TASK INSTRUCTIONS >> Using the entries below, output each line exactly from the first through the one that contains "Given: Click the Clear inputs button".

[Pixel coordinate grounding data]
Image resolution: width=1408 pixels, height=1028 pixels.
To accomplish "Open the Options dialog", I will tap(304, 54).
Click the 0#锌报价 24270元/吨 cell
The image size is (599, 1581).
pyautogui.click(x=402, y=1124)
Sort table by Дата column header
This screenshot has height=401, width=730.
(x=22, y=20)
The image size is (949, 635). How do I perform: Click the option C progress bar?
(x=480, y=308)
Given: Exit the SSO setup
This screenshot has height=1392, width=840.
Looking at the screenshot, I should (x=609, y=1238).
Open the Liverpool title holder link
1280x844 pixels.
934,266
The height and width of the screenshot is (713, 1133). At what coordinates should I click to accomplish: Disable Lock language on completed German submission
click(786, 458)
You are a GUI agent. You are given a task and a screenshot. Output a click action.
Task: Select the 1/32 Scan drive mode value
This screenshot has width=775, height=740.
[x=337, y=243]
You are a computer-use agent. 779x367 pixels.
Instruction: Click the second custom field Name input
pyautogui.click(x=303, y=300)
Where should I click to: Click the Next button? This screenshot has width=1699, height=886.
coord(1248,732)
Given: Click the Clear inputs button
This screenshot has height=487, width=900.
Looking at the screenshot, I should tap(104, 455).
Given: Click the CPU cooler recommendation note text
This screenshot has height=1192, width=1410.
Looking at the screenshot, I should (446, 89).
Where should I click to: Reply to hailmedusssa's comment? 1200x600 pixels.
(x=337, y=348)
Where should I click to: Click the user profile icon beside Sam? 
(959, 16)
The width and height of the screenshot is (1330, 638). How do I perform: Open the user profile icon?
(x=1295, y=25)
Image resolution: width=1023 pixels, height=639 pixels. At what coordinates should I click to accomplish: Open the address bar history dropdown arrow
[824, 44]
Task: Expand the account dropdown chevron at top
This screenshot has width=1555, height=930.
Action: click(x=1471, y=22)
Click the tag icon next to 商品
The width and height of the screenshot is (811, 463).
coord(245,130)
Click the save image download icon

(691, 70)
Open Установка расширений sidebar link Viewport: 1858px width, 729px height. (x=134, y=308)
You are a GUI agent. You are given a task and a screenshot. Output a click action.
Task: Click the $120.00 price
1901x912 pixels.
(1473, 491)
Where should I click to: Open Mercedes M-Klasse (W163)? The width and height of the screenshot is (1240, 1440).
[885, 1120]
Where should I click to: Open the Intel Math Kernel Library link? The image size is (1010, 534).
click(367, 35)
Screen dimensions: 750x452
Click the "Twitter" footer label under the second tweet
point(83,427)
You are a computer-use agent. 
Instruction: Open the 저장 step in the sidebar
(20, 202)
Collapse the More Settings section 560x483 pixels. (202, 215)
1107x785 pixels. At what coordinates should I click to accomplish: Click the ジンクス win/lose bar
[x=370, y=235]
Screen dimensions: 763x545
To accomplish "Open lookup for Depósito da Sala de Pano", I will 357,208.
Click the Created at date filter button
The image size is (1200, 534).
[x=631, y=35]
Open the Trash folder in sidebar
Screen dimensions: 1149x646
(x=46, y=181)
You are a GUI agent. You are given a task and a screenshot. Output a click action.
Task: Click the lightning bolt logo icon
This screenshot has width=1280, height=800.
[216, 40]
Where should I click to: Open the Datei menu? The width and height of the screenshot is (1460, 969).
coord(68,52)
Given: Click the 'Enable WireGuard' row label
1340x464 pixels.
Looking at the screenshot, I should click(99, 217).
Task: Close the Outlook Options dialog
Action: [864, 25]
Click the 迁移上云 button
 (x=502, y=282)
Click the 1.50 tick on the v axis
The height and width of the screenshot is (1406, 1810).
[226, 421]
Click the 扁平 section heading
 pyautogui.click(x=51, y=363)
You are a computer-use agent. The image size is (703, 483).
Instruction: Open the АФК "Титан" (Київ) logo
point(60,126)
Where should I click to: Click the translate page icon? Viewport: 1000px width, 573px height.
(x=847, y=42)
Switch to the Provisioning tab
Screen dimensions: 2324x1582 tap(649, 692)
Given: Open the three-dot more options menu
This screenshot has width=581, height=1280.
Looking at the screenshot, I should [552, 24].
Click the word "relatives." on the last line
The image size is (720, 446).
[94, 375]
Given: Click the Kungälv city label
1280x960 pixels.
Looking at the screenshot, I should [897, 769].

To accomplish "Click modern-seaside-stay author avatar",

TASK SOLUTION >>
Image resolution: width=1408 pixels, height=1028 pixels.
To accomplish "Open the Options dialog", I will tap(304, 54).
Click the 0#锌报价 24270元/吨 cell
The image size is (599, 1581).
pyautogui.click(x=402, y=1124)
Sort table by Дата column header
This screenshot has height=401, width=730.
(x=22, y=20)
The image size is (949, 635). How do I perform: Click the option C progress bar?
(x=480, y=308)
Given: Exit the SSO setup
This screenshot has height=1392, width=840.
Looking at the screenshot, I should (x=609, y=1238).
Open the Liverpool title holder link
1280x844 pixels.
934,266
The height and width of the screenshot is (713, 1133). At what coordinates should I click to accomplish: Disable Lock language on completed German submission
click(786, 458)
You are a GUI agent. You are given a task and a screenshot. Output a click action.
Task: Select the 1/32 Scan drive mode value
This screenshot has width=775, height=740.
[x=337, y=243]
You are a computer-use agent. 779x367 pixels.
Instruction: Click the second custom field Name input
pyautogui.click(x=303, y=300)
Where should I click to: Click the Next button? This screenshot has width=1699, height=886.
coord(1248,732)
Given: Click the Clear inputs button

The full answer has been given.